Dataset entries
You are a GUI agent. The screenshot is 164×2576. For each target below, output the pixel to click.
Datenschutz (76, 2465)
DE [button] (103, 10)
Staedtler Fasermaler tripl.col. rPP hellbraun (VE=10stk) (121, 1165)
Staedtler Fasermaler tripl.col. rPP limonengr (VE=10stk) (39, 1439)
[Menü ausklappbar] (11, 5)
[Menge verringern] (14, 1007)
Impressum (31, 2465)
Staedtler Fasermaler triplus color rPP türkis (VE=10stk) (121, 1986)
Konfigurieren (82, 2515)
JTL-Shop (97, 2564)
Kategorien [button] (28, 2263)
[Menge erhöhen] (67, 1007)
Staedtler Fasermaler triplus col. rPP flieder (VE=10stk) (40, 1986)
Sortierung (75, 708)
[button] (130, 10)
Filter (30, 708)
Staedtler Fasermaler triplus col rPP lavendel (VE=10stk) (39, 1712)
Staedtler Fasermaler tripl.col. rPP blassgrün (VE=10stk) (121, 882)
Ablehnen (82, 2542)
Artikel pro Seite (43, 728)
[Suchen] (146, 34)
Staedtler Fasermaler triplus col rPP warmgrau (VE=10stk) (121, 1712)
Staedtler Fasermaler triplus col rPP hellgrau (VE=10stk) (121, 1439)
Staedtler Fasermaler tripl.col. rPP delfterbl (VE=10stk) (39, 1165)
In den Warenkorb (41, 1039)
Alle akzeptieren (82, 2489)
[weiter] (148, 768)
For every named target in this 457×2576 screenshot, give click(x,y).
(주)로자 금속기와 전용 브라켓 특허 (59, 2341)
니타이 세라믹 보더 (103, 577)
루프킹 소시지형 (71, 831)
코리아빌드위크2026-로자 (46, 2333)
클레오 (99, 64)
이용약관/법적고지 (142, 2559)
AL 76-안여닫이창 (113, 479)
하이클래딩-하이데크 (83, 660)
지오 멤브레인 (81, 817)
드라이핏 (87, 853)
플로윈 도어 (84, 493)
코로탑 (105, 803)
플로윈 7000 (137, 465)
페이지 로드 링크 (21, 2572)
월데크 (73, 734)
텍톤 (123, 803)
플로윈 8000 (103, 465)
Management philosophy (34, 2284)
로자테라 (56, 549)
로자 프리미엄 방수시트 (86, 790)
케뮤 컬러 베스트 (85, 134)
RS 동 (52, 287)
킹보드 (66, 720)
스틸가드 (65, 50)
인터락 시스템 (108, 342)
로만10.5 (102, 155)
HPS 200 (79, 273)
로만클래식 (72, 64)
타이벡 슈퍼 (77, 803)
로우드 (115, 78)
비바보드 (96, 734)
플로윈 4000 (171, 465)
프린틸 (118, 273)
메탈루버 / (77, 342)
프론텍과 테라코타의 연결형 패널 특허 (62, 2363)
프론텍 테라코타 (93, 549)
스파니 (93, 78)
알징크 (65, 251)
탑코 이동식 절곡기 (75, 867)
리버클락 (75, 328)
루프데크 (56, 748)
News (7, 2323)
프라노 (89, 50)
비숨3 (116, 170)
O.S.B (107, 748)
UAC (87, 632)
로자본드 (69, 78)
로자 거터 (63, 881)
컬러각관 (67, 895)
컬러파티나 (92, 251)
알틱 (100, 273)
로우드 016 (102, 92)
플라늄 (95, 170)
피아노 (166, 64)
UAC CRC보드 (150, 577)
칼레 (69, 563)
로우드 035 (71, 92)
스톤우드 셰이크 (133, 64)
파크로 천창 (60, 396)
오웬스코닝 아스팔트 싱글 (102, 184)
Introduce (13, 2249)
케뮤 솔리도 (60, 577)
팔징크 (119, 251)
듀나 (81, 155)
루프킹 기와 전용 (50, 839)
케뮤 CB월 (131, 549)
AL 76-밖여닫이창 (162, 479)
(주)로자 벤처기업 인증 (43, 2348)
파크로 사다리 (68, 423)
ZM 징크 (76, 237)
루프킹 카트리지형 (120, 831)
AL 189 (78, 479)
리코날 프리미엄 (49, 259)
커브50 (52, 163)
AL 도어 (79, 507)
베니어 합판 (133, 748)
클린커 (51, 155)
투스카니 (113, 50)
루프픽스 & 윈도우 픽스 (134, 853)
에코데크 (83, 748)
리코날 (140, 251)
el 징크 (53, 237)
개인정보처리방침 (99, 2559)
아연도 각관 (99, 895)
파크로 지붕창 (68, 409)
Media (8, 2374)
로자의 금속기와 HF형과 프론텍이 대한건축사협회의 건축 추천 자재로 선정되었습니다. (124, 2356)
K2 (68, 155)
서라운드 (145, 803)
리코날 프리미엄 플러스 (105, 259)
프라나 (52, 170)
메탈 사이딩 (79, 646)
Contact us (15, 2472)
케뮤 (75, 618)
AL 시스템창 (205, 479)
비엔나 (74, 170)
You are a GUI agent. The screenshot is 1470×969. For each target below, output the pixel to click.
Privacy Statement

Required action ▸
Your response should be made up of the lines in the data that contain the word "each".

Output of the exercise ▸
You are a GUI agent. The screenshot is 164×2576. For each target below, output the pixel to click.
You are a GUI agent. The screenshot is 1470×969. For each target below, output the pixel to click.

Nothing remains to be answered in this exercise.